> _Problem requirements_:
Reproduce every one of the entries below word for word, changing nothing.
====== Dataset records ======
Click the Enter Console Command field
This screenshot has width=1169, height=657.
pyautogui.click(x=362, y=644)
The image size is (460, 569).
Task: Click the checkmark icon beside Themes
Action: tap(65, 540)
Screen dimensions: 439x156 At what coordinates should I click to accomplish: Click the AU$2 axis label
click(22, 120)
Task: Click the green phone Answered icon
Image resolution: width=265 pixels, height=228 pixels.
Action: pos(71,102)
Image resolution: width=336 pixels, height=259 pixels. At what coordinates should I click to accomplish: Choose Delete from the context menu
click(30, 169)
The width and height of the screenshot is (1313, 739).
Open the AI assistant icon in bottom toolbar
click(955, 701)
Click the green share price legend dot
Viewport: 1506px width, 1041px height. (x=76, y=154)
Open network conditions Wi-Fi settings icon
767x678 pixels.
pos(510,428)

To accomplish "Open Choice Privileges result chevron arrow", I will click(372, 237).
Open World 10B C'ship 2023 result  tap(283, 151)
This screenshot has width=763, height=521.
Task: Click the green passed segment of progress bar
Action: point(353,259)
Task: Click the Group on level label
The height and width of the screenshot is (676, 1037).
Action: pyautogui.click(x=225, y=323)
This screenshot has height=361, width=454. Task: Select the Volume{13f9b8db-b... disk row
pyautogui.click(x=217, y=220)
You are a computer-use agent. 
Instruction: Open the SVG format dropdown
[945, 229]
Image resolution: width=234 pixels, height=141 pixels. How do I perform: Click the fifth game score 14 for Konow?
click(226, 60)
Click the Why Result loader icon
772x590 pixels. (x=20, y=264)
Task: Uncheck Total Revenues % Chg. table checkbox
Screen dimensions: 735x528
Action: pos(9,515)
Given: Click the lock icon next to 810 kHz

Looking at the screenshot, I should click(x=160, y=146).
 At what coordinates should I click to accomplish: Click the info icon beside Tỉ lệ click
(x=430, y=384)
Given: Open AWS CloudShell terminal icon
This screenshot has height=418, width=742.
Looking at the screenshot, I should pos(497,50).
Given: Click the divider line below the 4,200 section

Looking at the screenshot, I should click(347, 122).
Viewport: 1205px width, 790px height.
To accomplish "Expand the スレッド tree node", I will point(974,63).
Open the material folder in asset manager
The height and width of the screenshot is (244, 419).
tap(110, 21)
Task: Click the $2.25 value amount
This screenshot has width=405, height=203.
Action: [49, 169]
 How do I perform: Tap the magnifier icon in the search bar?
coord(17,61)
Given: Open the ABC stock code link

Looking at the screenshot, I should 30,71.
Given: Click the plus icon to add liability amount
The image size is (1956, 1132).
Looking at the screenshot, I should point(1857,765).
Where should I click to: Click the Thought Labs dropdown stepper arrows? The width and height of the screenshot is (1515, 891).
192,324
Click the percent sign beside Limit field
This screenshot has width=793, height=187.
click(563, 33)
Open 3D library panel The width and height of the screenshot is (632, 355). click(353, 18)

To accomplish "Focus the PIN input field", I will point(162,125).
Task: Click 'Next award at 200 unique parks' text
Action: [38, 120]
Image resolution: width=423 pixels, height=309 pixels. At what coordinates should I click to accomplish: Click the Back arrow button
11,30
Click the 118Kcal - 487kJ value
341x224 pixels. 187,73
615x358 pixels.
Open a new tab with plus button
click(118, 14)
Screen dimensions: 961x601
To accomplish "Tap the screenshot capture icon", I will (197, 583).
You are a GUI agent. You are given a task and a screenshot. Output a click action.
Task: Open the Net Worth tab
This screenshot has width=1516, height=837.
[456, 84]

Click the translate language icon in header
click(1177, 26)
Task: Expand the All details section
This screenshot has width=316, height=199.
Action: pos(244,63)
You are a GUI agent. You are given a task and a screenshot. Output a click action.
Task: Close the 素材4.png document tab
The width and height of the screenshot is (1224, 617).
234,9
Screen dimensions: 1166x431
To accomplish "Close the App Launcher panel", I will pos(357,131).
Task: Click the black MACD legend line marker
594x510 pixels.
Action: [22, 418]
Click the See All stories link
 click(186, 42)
======
> _Response below_:
Click the Enter Console Command field
This screenshot has width=1169, height=657.
pyautogui.click(x=362, y=644)
The image size is (460, 569).
Task: Click the checkmark icon beside Themes
Action: tap(65, 540)
Screen dimensions: 439x156 At what coordinates should I click to accomplish: Click the AU$2 axis label
click(22, 120)
Task: Click the green phone Answered icon
Image resolution: width=265 pixels, height=228 pixels.
Action: pos(71,102)
Image resolution: width=336 pixels, height=259 pixels. At what coordinates should I click to accomplish: Choose Delete from the context menu
click(30, 169)
The width and height of the screenshot is (1313, 739).
Open the AI assistant icon in bottom toolbar
click(955, 701)
Click the green share price legend dot
Viewport: 1506px width, 1041px height. (x=76, y=154)
Open network conditions Wi-Fi settings icon
767x678 pixels.
pos(510,428)

To accomplish "Open Choice Privileges result chevron arrow", I will click(372, 237).
Open World 10B C'ship 2023 result  tap(283, 151)
This screenshot has width=763, height=521.
Task: Click the green passed segment of progress bar
Action: point(353,259)
Task: Click the Group on level label
The height and width of the screenshot is (676, 1037).
Action: pyautogui.click(x=225, y=323)
This screenshot has height=361, width=454. Task: Select the Volume{13f9b8db-b... disk row
pyautogui.click(x=217, y=220)
You are a computer-use agent. 
Instruction: Open the SVG format dropdown
[945, 229]
Image resolution: width=234 pixels, height=141 pixels. How do I perform: Click the fifth game score 14 for Konow?
click(226, 60)
Click the Why Result loader icon
772x590 pixels. (x=20, y=264)
Task: Uncheck Total Revenues % Chg. table checkbox
Screen dimensions: 735x528
Action: pos(9,515)
Given: Click the lock icon next to 810 kHz

Looking at the screenshot, I should click(x=160, y=146).
 At what coordinates should I click to accomplish: Click the info icon beside Tỉ lệ click
(x=430, y=384)
Given: Open AWS CloudShell terminal icon
This screenshot has height=418, width=742.
Looking at the screenshot, I should pos(497,50).
Given: Click the divider line below the 4,200 section

Looking at the screenshot, I should click(347, 122).
Viewport: 1205px width, 790px height.
To accomplish "Expand the スレッド tree node", I will point(974,63).
Open the material folder in asset manager
The height and width of the screenshot is (244, 419).
tap(110, 21)
Task: Click the $2.25 value amount
This screenshot has width=405, height=203.
Action: [49, 169]
 How do I perform: Tap the magnifier icon in the search bar?
coord(17,61)
Given: Open the ABC stock code link

Looking at the screenshot, I should 30,71.
Given: Click the plus icon to add liability amount
The image size is (1956, 1132).
Looking at the screenshot, I should point(1857,765).
Where should I click to: Click the Thought Labs dropdown stepper arrows? The width and height of the screenshot is (1515, 891).
192,324
Click the percent sign beside Limit field
This screenshot has width=793, height=187.
click(563, 33)
Open 3D library panel The width and height of the screenshot is (632, 355). click(353, 18)

To accomplish "Focus the PIN input field", I will point(162,125).
Task: Click 'Next award at 200 unique parks' text
Action: [38, 120]
Image resolution: width=423 pixels, height=309 pixels. At what coordinates should I click to accomplish: Click the Back arrow button
11,30
Click the 118Kcal - 487kJ value
341x224 pixels. 187,73
615x358 pixels.
Open a new tab with plus button
click(118, 14)
Screen dimensions: 961x601
To accomplish "Tap the screenshot capture icon", I will (197, 583).
You are a GUI agent. You are given a task and a screenshot. Output a click action.
Task: Open the Net Worth tab
This screenshot has width=1516, height=837.
[456, 84]

Click the translate language icon in header
click(1177, 26)
Task: Expand the All details section
This screenshot has width=316, height=199.
Action: pos(244,63)
You are a GUI agent. You are given a task and a screenshot. Output a click action.
Task: Close the 素材4.png document tab
The width and height of the screenshot is (1224, 617).
234,9
Screen dimensions: 1166x431
To accomplish "Close the App Launcher panel", I will pos(357,131).
Task: Click the black MACD legend line marker
594x510 pixels.
Action: [22, 418]
Click the See All stories link
 click(186, 42)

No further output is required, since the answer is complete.